The analysis, published to coincide with national Carers Rights Day on Friday 28th November, shows that as our population ages, the pressure on families to provide care and support to loved ones will continue to increase.
The research estimates that over 2.1 million people will find themselves in a new caring role every year, facing new challenges and often trying to juggle work and other family responsibilities with looking after an older, disabled or seriously ill relative or friend. This works out as just under 6,000 people a day or 10.6 million over the next five years. A caring role also comes to an end for 2.1 million people every year.
Chief Executive of Carers UK Heléna Herklots said:
"Taking on a new caring role can happen quite suddenly and people can be thrown into a situation which turns their lives upside down. It could be because a partner has a stroke, a parent has a fall or a child is born with a disability. It's vital that anyone caring for a loved one seeks advice to ensure they are getting the services and support they are entitled to.
"Without help and assistance carers can find themselves facing financial hardship, health problems, emotional stress and relationship breakdown.
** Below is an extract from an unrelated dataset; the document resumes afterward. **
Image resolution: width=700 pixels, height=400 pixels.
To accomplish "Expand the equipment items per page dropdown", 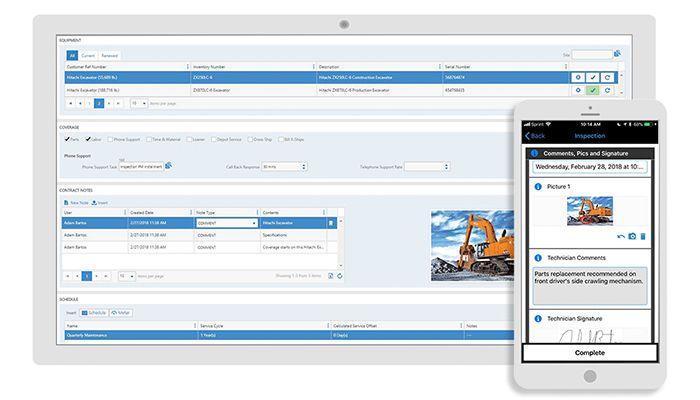I will click(x=139, y=104).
They can be pushed to breaking point. This has serious consequences for individuals and families and for employers and the UK economy as a whole.
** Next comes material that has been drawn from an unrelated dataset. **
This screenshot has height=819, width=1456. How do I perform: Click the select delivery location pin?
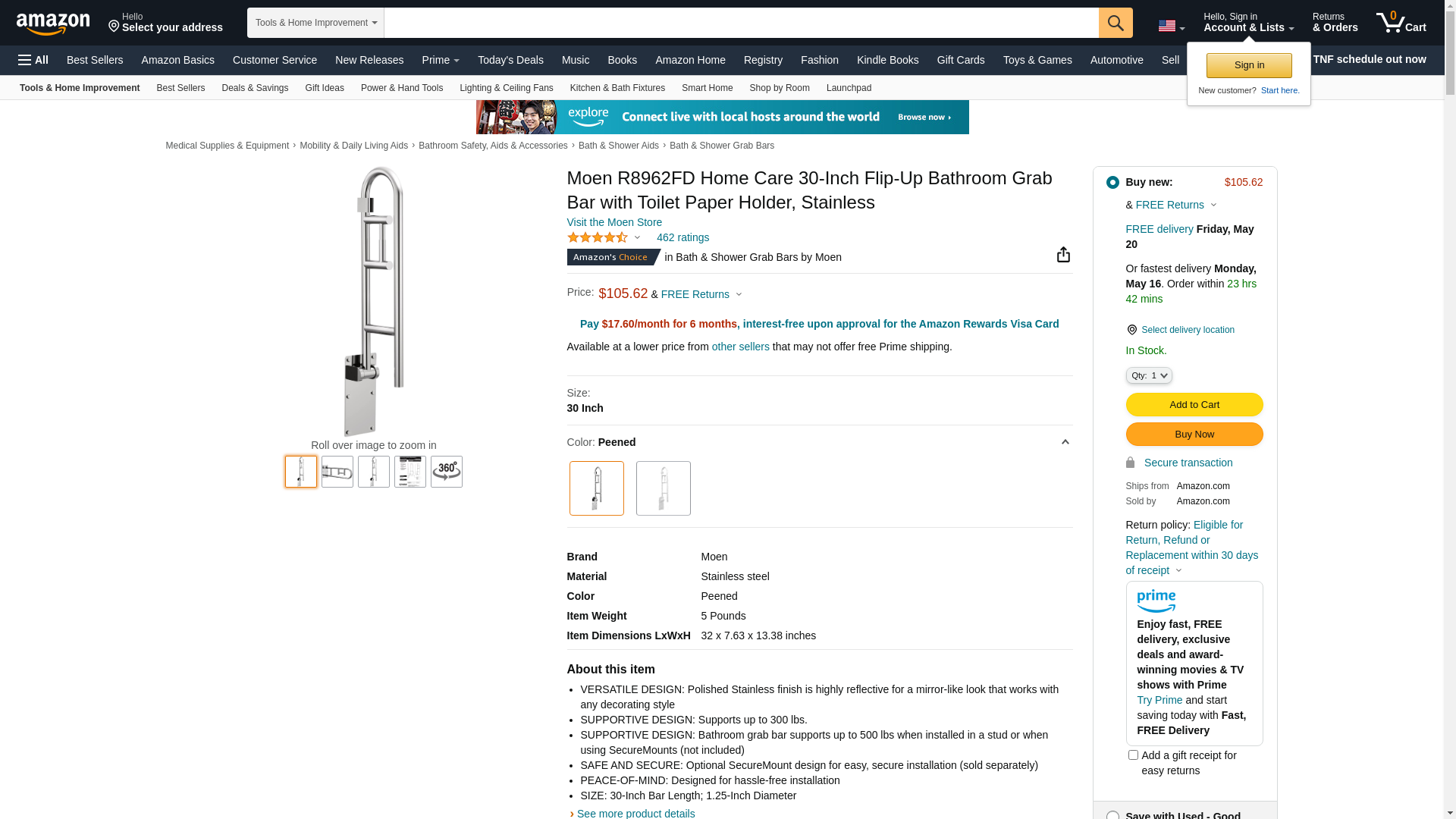(1131, 330)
"A third of people caring at any one time will be new to that role. This presents a big challenge for services, local authorities and the NHS as they need to identify and reach out to new carers who are not accessing essential help and support. With the Care Act coming into force in April 2015, it's an opportunity to make this happen for carers."
Previous studies have shown that £1.1 billion of Carer's Allowance goes unclaimed every year and 42 per cent of carers have missed out on financial support as a result of not getting the right information earlier.
Carers Rights Day, organised by Carers UK, brings together more than 900 organisations across the UK every year to help carers in local communities to know their rights.
Carers UK is calling on public bodies to make a number of changes to help carers access the support and services they are entitled to. These include a legal duty on health and education professionals to identify and support carers, improved access to information and advice and better partnership working between Government departments.
Carers UK has launched a new Carers Rights Guide in time for Carers Rights Day. The guide includes important information including details on upcoming changes to carers' rights. In April 2015 carers will gain new entitlements to assessments and support. The earnings threshold for Carer's Allowance, the main carers' benefit, will also rise from £102 to £110 per week.